Musings

Are White People Coming For Our Waakye?

There are things that grieve me – matters of such grave concern that they rob me of sleep when I should be resting at twilight and continue to plague my thoughts during the day. I obsess over these affairs incessantly. I have questions. Questions like:

“Is God pleased with my life?”

“Will the price of oil continue to slide and eventually wreak havoc on our economy?”

“What does it sound like when doves cry?”

“What DOES the fox say???”

“Is Annie okay?”

You see, there is SO much in the world to occupy our thoughts that one hardly knows how to place them in order of importance! But of all the queries in my head jostling for dominance, there is one that has taken center stage and commanded the spotlight. It has perplexed me for nearly two weeks now and I can no longer bear it. I am COMPELLED to ask: “Are white people coming for our waakye?”

You snicker, but it’s a serious question.

A little over a year ago, when the Jollof Wars were at their zenith, a British/Canadian/Other man whose name I have long since deleted from memory, had the absolute gall and impudence to suggest that jollof was actually not a dish of African origin at all. To quote his tweet loosely, he said “Jollof rice was most likely a French invention, as the jollof provided the French troops navigating their way through West Africa with a nutritious, one pot meal that could carry them on the go… Same way curry is a British invention.”

Saa? And yet jollof has not made its way onto the menus of France’s numerous cafes and eateries eh? You don’t grow coffee in France, and yet you have “French coffee”…but somehow jollof –  “a nutritious French invention” –  never managed to make its way onto the tables of either the French elite or working class? If I could have reached out and e-slapped him, I would have. The impudence! However looking back, I can’t blame him for wanting to Columbus something as life affirming as jollof rice. After all, whiting is as whiting does…but this time, he chose the wrong quarry to attempt to conquer. As Jamie Oliver and his lemon wedge discovered, we will fight any adversary who dares to usurp our jollof. In that one thing at least, Africans are united.
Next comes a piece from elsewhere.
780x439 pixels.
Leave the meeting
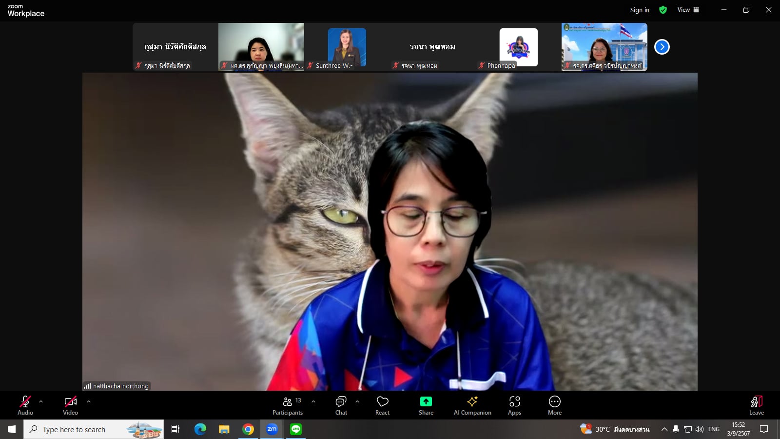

Look, my dear white people, many of whom I call friends; you have to understand that this is a very rational fear that we Black people hold. We always have to be on guard, watching and waiting for you to claim credit for our culinary/artistic/cultural intellectual property. You’ve been doing this to us for centuries! You did it with swing, you did it with the blues, you did it with rap, you did it with reggae, you’ve even done it with azonto! We have grumbled through the pain and for the most part accepted that this is the way our relationship is going to work. But when I saw what Whole Foods did to that pot of greens…putting peanuts in greens! … I knew then that waakye couldn’t be far behind; For indeed, waakye is the last frontier for whiteness to conquer and absorb. My heart races with the fury of 10,000 Native American braves just thinking about it!

Whole Foods' ratchet interpretation of what greens should consist of. If this doesn't inspire a slave revolt, I don't know what will!

Whole Foods’ ratchet interpretation of what greens should consist of. If this doesn’t inspire a slave revolt, I don’t know what will!

We beg you with almighty GOD, don’t take waakye from us! Don’t sully it with your blandness. It’s waakye, for chrissake! It’s manna from the heavens!

By the way side lunch at Miss Vern's. Talk about the itis! 😴😴

A photo posted by Malaka Grant (@malakagrant) on

What is waakye? If you are from the Carribean, the South or anywhere in West Africa, you’ve eaten waakye before. Your grandmother has cooked it. Your mother makes it when she’s feeling nostalgic for home. It most likely goes by a simpler name in your abode…something as mundane as “rice and peas”. But YOU know as well as I that rice and peas is not so ordinary a thing.

It is magic.

It is fantasy.

It is the foundation of every good working man/woman’s meal! And it is the simplicity of rice and peas that makes it so complex – that you could look at a bowl of brown rice and black-eyed peas and imagine limitless options to enhance its uncomplicated splendor.

Dinner is served!!! At last! cc @tosinger

A photo posted by Malaka Grant (@malakagrant) on

You might boil an egg and lay it on the side.

You might smother it in stewed beef.

You might garnish it with gari/shredded lettuce/spaghetti (if you want to get really fancy with it!).

There are SO many things to marry waakye with! … Except whiteness. Waakye must never unequally yoke itself with the darkness of the European culinary mind. Because suddenly, without warning, waakye will be paired with kale, or peaches, or peanuts, or some other ungodly thing.

I am shivering just thinking about it.

Friends, we must protect waakye. For if we do not, we will never recover from its loss. They will strip waakye of all its Blackness – just like Napoleon did when he blasted the noses and lips off the Sphinx – and we’ll be left with nothing but a fast fading memory of the once great thing we held in our possession. We will lose control of the narrative. You see what they did in the movie Gods of Egypt?

You KNOW Set ain't look nothing like this. Why you lying?!?!

You KNOW Set ain’t look nothing like this. Why you lying?!?!

Stand and fight! Don’t let them do that to waakye.